=== Prompt ===
Take the entries below and return them unchanged.

:: Data provided

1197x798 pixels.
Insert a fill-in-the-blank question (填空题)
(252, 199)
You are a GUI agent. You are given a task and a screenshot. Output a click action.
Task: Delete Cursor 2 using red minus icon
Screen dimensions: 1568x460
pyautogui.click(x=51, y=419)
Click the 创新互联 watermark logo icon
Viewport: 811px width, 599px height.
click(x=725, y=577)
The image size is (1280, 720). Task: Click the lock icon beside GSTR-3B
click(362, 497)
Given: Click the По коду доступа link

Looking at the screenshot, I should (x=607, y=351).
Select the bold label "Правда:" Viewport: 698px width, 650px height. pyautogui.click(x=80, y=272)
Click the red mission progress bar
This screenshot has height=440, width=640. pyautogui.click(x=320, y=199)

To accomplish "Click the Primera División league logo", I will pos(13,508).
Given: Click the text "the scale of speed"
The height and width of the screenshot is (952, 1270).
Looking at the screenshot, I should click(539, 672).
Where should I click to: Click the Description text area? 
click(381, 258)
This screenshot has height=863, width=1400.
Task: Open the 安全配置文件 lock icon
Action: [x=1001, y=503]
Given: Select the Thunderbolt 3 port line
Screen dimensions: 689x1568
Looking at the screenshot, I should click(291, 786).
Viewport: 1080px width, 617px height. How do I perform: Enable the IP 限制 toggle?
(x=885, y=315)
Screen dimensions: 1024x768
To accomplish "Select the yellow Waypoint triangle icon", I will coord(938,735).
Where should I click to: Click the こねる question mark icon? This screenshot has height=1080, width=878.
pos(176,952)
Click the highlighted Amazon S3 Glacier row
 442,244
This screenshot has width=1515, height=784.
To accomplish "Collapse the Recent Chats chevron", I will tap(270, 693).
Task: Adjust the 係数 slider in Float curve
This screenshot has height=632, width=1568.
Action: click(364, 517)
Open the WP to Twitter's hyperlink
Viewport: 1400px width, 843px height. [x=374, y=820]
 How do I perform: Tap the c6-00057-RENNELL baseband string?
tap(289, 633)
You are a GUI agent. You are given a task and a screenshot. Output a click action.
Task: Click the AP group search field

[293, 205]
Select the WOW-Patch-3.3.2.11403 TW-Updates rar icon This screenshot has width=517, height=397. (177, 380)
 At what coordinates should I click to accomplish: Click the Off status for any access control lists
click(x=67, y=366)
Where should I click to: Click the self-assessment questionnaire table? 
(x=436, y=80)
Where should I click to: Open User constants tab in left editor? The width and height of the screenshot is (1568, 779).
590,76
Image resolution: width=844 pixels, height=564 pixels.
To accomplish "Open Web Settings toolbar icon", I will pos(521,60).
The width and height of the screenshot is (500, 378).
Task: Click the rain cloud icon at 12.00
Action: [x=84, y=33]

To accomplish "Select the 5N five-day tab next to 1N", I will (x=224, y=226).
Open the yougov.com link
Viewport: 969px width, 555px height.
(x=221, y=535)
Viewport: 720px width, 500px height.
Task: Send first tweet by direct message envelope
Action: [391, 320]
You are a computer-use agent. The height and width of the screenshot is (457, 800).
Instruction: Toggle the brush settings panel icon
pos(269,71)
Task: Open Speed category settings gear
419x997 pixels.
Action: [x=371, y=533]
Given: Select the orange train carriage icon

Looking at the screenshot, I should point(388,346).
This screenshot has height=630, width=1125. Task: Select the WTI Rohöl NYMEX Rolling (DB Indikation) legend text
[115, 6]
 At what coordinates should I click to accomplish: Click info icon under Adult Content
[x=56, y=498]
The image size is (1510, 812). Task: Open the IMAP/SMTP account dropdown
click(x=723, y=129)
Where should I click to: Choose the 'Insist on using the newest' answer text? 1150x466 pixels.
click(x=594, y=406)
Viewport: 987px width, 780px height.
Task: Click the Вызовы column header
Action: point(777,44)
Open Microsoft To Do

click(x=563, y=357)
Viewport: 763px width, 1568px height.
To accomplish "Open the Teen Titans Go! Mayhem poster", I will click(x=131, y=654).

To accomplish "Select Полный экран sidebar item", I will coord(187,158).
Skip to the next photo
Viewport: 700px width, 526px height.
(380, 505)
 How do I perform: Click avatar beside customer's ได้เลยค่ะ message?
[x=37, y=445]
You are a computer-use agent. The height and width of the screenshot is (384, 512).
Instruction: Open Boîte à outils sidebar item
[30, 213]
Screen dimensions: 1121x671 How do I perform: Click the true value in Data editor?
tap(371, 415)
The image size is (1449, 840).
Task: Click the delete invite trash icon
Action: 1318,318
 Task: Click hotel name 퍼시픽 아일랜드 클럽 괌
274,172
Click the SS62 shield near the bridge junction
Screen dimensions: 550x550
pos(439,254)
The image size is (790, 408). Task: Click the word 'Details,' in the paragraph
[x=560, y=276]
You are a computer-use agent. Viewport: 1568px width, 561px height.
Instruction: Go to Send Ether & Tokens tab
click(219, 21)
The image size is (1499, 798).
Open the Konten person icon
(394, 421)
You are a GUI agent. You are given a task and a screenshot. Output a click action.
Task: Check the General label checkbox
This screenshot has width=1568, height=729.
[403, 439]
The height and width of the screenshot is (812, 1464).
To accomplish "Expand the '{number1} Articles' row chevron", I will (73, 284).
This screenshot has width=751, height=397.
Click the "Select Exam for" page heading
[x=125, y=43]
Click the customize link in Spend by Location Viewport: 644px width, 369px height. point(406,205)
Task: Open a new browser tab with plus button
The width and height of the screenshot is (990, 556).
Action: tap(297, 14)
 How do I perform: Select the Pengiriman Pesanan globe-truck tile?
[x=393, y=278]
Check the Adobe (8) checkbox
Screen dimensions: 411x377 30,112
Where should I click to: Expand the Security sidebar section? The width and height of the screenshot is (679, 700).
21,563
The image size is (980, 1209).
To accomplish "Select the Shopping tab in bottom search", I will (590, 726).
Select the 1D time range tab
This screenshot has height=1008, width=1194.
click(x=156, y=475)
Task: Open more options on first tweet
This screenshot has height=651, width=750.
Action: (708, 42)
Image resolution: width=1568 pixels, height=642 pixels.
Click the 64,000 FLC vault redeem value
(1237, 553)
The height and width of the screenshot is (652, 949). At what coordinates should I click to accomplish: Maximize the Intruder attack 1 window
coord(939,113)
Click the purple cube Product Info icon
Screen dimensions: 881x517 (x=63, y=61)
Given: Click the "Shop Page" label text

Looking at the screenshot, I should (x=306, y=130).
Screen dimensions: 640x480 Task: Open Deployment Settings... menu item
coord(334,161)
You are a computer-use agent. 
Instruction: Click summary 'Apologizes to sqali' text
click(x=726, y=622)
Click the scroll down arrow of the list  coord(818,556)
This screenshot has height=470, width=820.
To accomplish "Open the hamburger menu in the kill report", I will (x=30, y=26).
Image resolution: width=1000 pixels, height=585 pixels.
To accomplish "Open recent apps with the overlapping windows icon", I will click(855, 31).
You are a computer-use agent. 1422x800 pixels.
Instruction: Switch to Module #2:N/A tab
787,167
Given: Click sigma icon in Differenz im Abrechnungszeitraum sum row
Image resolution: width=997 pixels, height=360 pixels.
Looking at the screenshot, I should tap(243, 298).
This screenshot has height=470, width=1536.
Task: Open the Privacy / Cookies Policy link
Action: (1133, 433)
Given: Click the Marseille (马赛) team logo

::::

=== Response to this exercise ===
1197x798 pixels.
Insert a fill-in-the-blank question (填空题)
(252, 199)
You are a GUI agent. You are given a task and a screenshot. Output a click action.
Task: Delete Cursor 2 using red minus icon
Screen dimensions: 1568x460
pyautogui.click(x=51, y=419)
Click the 创新互联 watermark logo icon
Viewport: 811px width, 599px height.
click(x=725, y=577)
The image size is (1280, 720). Task: Click the lock icon beside GSTR-3B
click(362, 497)
Given: Click the По коду доступа link

Looking at the screenshot, I should (x=607, y=351).
Select the bold label "Правда:" Viewport: 698px width, 650px height. pyautogui.click(x=80, y=272)
Click the red mission progress bar
This screenshot has height=440, width=640. pyautogui.click(x=320, y=199)

To accomplish "Click the Primera División league logo", I will pos(13,508).
Given: Click the text "the scale of speed"
The height and width of the screenshot is (952, 1270).
Looking at the screenshot, I should click(539, 672).
Where should I click to: Click the Description text area? 
click(381, 258)
This screenshot has height=863, width=1400.
Task: Open the 安全配置文件 lock icon
Action: [x=1001, y=503]
Given: Select the Thunderbolt 3 port line
Screen dimensions: 689x1568
Looking at the screenshot, I should click(291, 786).
Viewport: 1080px width, 617px height. How do I perform: Enable the IP 限制 toggle?
(x=885, y=315)
Screen dimensions: 1024x768
To accomplish "Select the yellow Waypoint triangle icon", I will coord(938,735).
Where should I click to: Click the こねる question mark icon? This screenshot has height=1080, width=878.
pos(176,952)
Click the highlighted Amazon S3 Glacier row
 442,244
This screenshot has width=1515, height=784.
To accomplish "Collapse the Recent Chats chevron", I will tap(270, 693).
Task: Adjust the 係数 slider in Float curve
This screenshot has height=632, width=1568.
Action: click(364, 517)
Open the WP to Twitter's hyperlink
Viewport: 1400px width, 843px height. [x=374, y=820]
 How do I perform: Tap the c6-00057-RENNELL baseband string?
tap(289, 633)
You are a GUI agent. You are given a task and a screenshot. Output a click action.
Task: Click the AP group search field

[293, 205]
Select the WOW-Patch-3.3.2.11403 TW-Updates rar icon This screenshot has width=517, height=397. (177, 380)
 At what coordinates should I click to accomplish: Click the Off status for any access control lists
click(x=67, y=366)
Where should I click to: Click the self-assessment questionnaire table? 
(x=436, y=80)
Where should I click to: Open User constants tab in left editor? The width and height of the screenshot is (1568, 779).
590,76
Image resolution: width=844 pixels, height=564 pixels.
To accomplish "Open Web Settings toolbar icon", I will pos(521,60).
The width and height of the screenshot is (500, 378).
Task: Click the rain cloud icon at 12.00
Action: [x=84, y=33]

To accomplish "Select the 5N five-day tab next to 1N", I will (x=224, y=226).
Open the yougov.com link
Viewport: 969px width, 555px height.
(x=221, y=535)
Viewport: 720px width, 500px height.
Task: Send first tweet by direct message envelope
Action: [391, 320]
You are a computer-use agent. The height and width of the screenshot is (457, 800).
Instruction: Toggle the brush settings panel icon
pos(269,71)
Task: Open Speed category settings gear
419x997 pixels.
Action: [x=371, y=533]
Given: Select the orange train carriage icon

Looking at the screenshot, I should point(388,346).
This screenshot has height=630, width=1125. Task: Select the WTI Rohöl NYMEX Rolling (DB Indikation) legend text
[115, 6]
 At what coordinates should I click to accomplish: Click info icon under Adult Content
[x=56, y=498]
The image size is (1510, 812). Task: Open the IMAP/SMTP account dropdown
click(x=723, y=129)
Where should I click to: Choose the 'Insist on using the newest' answer text? 1150x466 pixels.
click(x=594, y=406)
Viewport: 987px width, 780px height.
Task: Click the Вызовы column header
Action: point(777,44)
Open Microsoft To Do

click(x=563, y=357)
Viewport: 763px width, 1568px height.
To accomplish "Open the Teen Titans Go! Mayhem poster", I will click(x=131, y=654).

To accomplish "Select Полный экран sidebar item", I will coord(187,158).
Skip to the next photo
Viewport: 700px width, 526px height.
(380, 505)
 How do I perform: Click avatar beside customer's ได้เลยค่ะ message?
[x=37, y=445]
You are a computer-use agent. The height and width of the screenshot is (384, 512).
Instruction: Open Boîte à outils sidebar item
[30, 213]
Screen dimensions: 1121x671 How do I perform: Click the true value in Data editor?
tap(371, 415)
The image size is (1449, 840).
Task: Click the delete invite trash icon
Action: 1318,318
 Task: Click hotel name 퍼시픽 아일랜드 클럽 괌
274,172
Click the SS62 shield near the bridge junction
Screen dimensions: 550x550
pos(439,254)
The image size is (790, 408). Task: Click the word 'Details,' in the paragraph
[x=560, y=276]
You are a computer-use agent. Viewport: 1568px width, 561px height.
Instruction: Go to Send Ether & Tokens tab
click(219, 21)
The image size is (1499, 798).
Open the Konten person icon
(394, 421)
You are a GUI agent. You are given a task and a screenshot. Output a click action.
Task: Check the General label checkbox
This screenshot has width=1568, height=729.
[403, 439]
The height and width of the screenshot is (812, 1464).
To accomplish "Expand the '{number1} Articles' row chevron", I will (73, 284).
This screenshot has width=751, height=397.
Click the "Select Exam for" page heading
[x=125, y=43]
Click the customize link in Spend by Location Viewport: 644px width, 369px height. point(406,205)
Task: Open a new browser tab with plus button
The width and height of the screenshot is (990, 556).
Action: tap(297, 14)
 How do I perform: Select the Pengiriman Pesanan globe-truck tile?
[x=393, y=278]
Check the Adobe (8) checkbox
Screen dimensions: 411x377 30,112
Where should I click to: Expand the Security sidebar section? The width and height of the screenshot is (679, 700).
21,563
The image size is (980, 1209).
To accomplish "Select the Shopping tab in bottom search", I will (590, 726).
Select the 1D time range tab
This screenshot has height=1008, width=1194.
click(x=156, y=475)
Task: Open more options on first tweet
This screenshot has height=651, width=750.
Action: (708, 42)
Image resolution: width=1568 pixels, height=642 pixels.
Click the 64,000 FLC vault redeem value
(1237, 553)
The height and width of the screenshot is (652, 949). At what coordinates should I click to accomplish: Maximize the Intruder attack 1 window
coord(939,113)
Click the purple cube Product Info icon
Screen dimensions: 881x517 (x=63, y=61)
Given: Click the "Shop Page" label text

Looking at the screenshot, I should (x=306, y=130).
Screen dimensions: 640x480 Task: Open Deployment Settings... menu item
coord(334,161)
You are a computer-use agent. 
Instruction: Click summary 'Apologizes to sqali' text
click(x=726, y=622)
Click the scroll down arrow of the list  coord(818,556)
This screenshot has height=470, width=820.
To accomplish "Open the hamburger menu in the kill report", I will (x=30, y=26).
Image resolution: width=1000 pixels, height=585 pixels.
To accomplish "Open recent apps with the overlapping windows icon", I will click(855, 31).
You are a computer-use agent. 1422x800 pixels.
Instruction: Switch to Module #2:N/A tab
787,167
Given: Click sigma icon in Differenz im Abrechnungszeitraum sum row
Image resolution: width=997 pixels, height=360 pixels.
Looking at the screenshot, I should tap(243, 298).
This screenshot has height=470, width=1536.
Task: Open the Privacy / Cookies Policy link
Action: (1133, 433)
Given: Click the Marseille (马赛) team logo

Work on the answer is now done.